C’est quoi un salarié boomerang ?

Ce qui est bien avec le monde de l’entreprise, c’est qu’il ne cesse d’évoluer et de faire émerger de nouvelles tendances. Dernière en date, le salarié boomerang.

Partir pour mieux revenir

C’est l’histoire de Sarah qui a quitté l’entreprise pour laquelle elle travaillait depuis 5 ans. « J’avais fait le tour de la question, il n’y avait plus de challenge et à l’époque, l’entreprise en raison de sa petite structure, n’avait pas d’évolution à me proposer. Je suis donc partie dans une société plus grande qui me donnait la possibilité d’évoluer ». L’herbe n’étant pas forcément pas verte ailleurs, elle a réalisé qu’elle avait envie d’évoluer dans une entreprise à taille humaine. Riche de nouvelles expériences et compétences, elle a contacté son ancien N+1 et a réintégré l’entreprise qu’elle avait quittée. Sarah est une « salariée boomerang », une tendance qui prend de l’ampleur en France.

Des professionnels mobiles et aventureux 

Aujourd’hui, les jeunes professionnels n’envisagent plus d’accomplir toute leur carrière pour le même employeur, voire faire le même métier. Aimer son job, s’épanouir dans son entreprise prévaut autant que la sécurité de l’emploi et un salaire confortable. L’étude ViaVoice-ManPowerGroup peint le portrait d’une génération qui ne veut pas seulement subir mais accueillir un environnement en mutation constante. Cette envie de mobilité se manifeste à plusieurs niveaux : 22 % d’entre eux souhaiteraient changer plusieurs fois d’entreprise au cours de leur vie, 24 % se mettre à leur compte et créer leur entreprise et 12 % aimeraient s’expatrier à l’étranger. En entreprise, « 56 % des 18-30 ans privilégient des entreprises « évolutives, se remettant en question souvent ». Ils sont également 69 % à souhaiter un métier avec des missions qui évoluent, ou encore 61 % à préférer travailler en ‘organisation de projets’, c’est-à-dire avec des équipes et des missions s’adaptant aux besoins ».

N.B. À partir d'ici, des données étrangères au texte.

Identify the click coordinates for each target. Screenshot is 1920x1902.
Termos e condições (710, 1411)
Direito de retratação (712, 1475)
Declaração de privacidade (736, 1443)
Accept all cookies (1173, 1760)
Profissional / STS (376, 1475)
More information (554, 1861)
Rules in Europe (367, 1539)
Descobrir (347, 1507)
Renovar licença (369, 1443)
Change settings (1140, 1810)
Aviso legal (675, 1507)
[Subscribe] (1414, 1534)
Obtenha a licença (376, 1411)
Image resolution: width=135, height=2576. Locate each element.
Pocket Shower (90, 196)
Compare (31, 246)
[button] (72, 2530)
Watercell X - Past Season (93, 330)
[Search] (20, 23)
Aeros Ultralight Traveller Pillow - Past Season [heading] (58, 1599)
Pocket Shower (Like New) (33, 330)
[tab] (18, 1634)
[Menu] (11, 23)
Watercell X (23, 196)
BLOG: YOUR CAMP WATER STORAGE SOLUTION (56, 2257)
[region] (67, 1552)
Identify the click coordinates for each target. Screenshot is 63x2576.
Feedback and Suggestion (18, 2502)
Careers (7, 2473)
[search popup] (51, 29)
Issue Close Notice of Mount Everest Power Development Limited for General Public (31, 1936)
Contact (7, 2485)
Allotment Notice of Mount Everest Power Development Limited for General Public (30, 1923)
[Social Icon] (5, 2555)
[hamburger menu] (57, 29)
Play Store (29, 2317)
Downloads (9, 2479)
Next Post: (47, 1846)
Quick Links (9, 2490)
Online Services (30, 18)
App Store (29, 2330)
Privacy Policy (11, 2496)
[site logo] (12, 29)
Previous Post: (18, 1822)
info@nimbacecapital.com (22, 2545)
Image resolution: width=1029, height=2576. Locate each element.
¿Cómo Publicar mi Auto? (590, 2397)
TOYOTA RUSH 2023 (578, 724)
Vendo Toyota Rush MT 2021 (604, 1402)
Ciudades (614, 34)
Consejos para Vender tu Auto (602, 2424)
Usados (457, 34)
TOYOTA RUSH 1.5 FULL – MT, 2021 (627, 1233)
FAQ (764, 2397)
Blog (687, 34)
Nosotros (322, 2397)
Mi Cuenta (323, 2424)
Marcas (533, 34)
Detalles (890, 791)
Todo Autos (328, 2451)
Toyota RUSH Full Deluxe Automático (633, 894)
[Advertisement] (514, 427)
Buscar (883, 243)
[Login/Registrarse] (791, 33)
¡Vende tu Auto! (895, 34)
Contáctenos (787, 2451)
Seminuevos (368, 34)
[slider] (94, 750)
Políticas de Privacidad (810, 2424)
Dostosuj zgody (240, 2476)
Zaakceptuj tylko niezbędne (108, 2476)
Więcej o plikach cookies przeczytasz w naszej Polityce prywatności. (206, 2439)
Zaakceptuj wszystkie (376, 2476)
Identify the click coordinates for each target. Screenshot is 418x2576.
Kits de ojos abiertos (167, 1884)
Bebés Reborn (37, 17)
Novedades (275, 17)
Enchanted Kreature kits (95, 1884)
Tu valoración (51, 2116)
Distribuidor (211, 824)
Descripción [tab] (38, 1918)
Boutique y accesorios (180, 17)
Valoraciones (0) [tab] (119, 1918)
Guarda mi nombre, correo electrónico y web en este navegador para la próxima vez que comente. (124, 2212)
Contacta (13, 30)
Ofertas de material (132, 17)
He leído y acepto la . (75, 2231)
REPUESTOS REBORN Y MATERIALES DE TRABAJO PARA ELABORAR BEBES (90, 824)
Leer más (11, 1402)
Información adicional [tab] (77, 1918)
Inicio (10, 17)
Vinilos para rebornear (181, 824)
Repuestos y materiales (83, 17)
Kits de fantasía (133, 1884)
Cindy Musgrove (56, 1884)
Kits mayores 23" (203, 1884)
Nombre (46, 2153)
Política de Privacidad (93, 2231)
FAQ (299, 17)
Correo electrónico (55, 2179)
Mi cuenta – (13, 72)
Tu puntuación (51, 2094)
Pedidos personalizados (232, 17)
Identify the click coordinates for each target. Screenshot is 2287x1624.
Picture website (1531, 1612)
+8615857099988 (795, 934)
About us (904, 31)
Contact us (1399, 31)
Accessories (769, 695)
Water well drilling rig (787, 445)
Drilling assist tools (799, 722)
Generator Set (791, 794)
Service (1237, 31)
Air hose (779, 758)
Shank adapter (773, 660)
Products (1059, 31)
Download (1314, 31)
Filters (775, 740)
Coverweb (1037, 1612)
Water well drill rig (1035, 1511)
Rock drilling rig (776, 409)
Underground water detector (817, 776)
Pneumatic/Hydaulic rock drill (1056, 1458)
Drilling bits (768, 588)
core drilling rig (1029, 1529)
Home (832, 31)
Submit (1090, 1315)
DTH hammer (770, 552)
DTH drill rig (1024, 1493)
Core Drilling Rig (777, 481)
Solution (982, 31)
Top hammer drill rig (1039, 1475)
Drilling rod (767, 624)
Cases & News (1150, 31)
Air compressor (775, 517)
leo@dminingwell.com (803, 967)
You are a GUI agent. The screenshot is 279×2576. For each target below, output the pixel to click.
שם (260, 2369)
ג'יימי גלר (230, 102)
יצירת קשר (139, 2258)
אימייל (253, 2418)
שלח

Des patrons plus souples et ouverts 

Si les entreprises sont désormais plus flexibles sur la question, c’est tout d’abord en raison de la difficulté à recruter. En 2017, l'Insee signalait par exemple que la moitié des entreprises de l’industrie, des services et du bâtiment rencontraient des problèmes de recrutement. Autre raison : le taux de rotation du personnel. Le rapport de la Dares de 2016 précise que ce taux est à la hausse « depuis 25 puisqu’il s’établit à 95,8 % en 2017 pour l’ensemble des établissements de plus de 50 salariés, contre 28,7 % en 1993. Cette augmentation est largement due aux CDD, le recours aux CDI étant relativement stable ». Au-delà de la réalité économique, accueillir un ancien employé présente des avantages certains. L’ex futur employeur sait qu’il sera opérationnel immédiatement. Pas de phase de formation ou d’adaptation. Un gain de temps qui n’a pas de prix pour une entreprise. D’autre part, l’entreprise connaît l’employé, il sait à qui il a faire, sa capacité de cohésion avec l’équipe. Bref, il est, a priori, à l’abri de mauvaises surprises. Finalement, cet ancien collaborateur a évolué pendant ses années passées dans un autre environnement. Il peut donc apporter un regard neuf et de nouvelles  idées à l’entreprise. C’est sans doute pour cela qu’aux Etats-Unis, trois quarts des responsables de ressources humaines ne sont plus opposés à l’idée d’engager un ancien employé.